_Collected data entries_.

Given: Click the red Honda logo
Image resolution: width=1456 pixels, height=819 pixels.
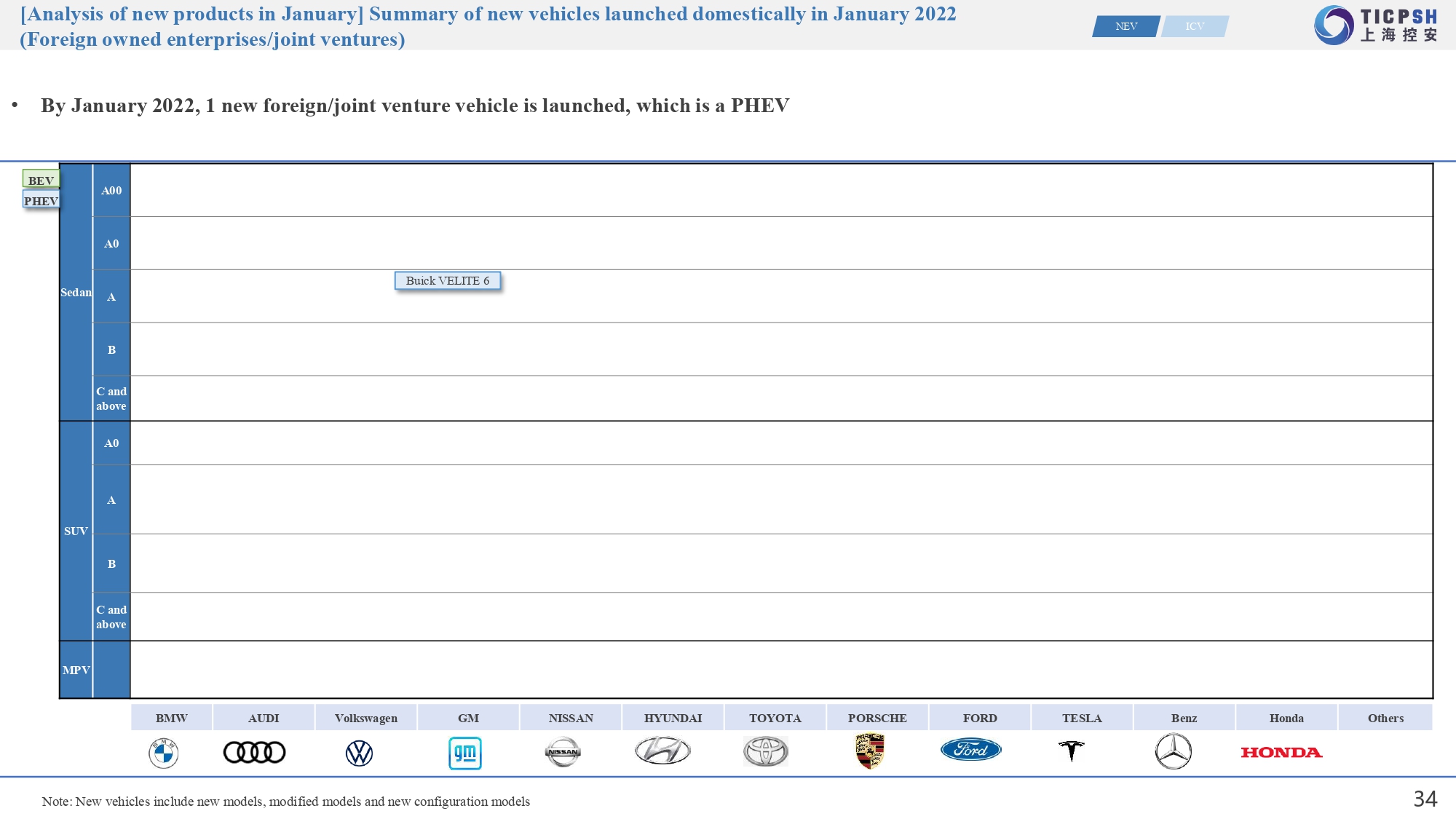Looking at the screenshot, I should (1281, 752).
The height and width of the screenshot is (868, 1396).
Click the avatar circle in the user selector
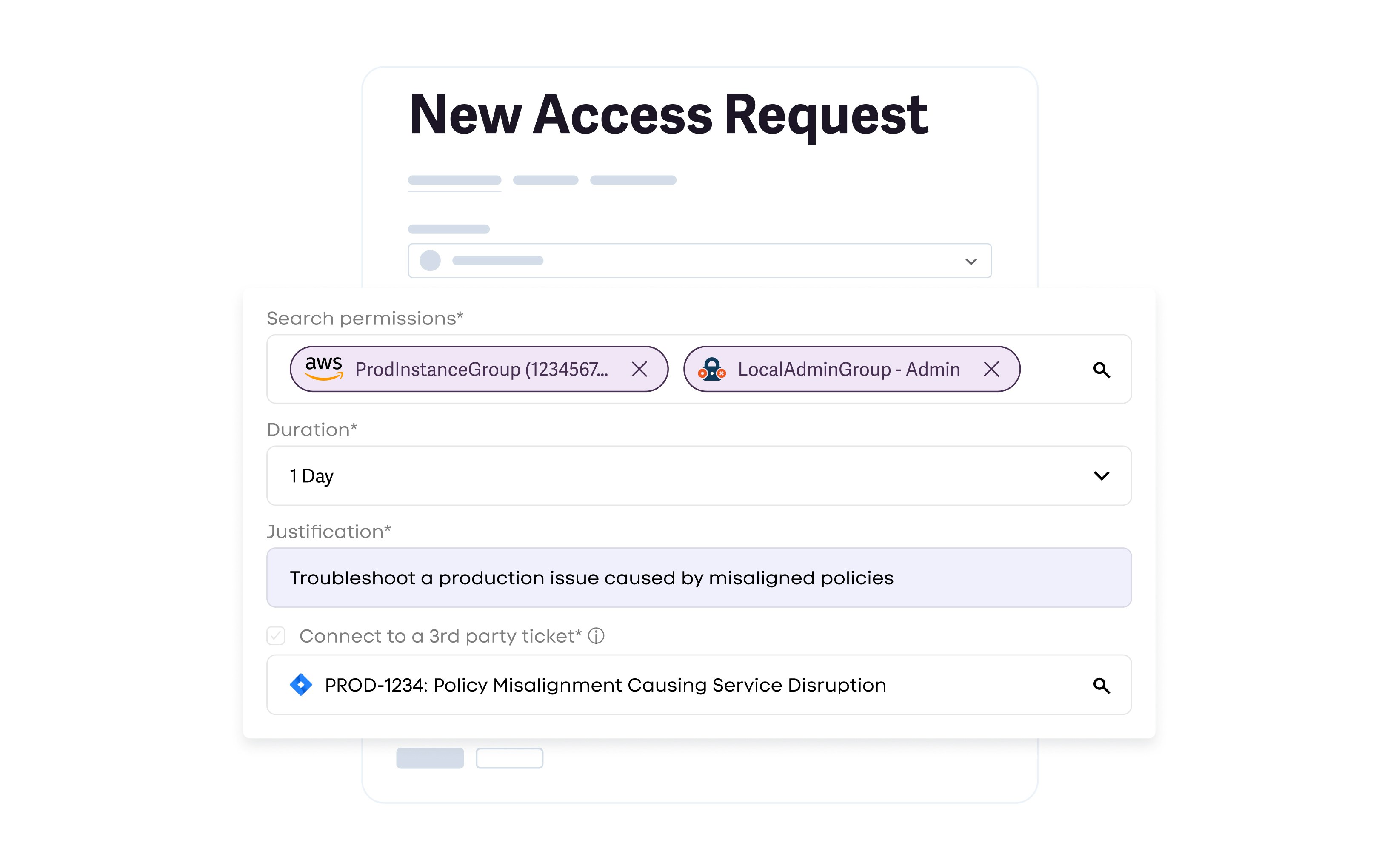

_WHAT IS BEING ASKED_. Return all lines of the data in which the string "Click" appears.

_TASK RESPONSE_.
Given: Click the red Honda logo
Click the avatar circle in the user selector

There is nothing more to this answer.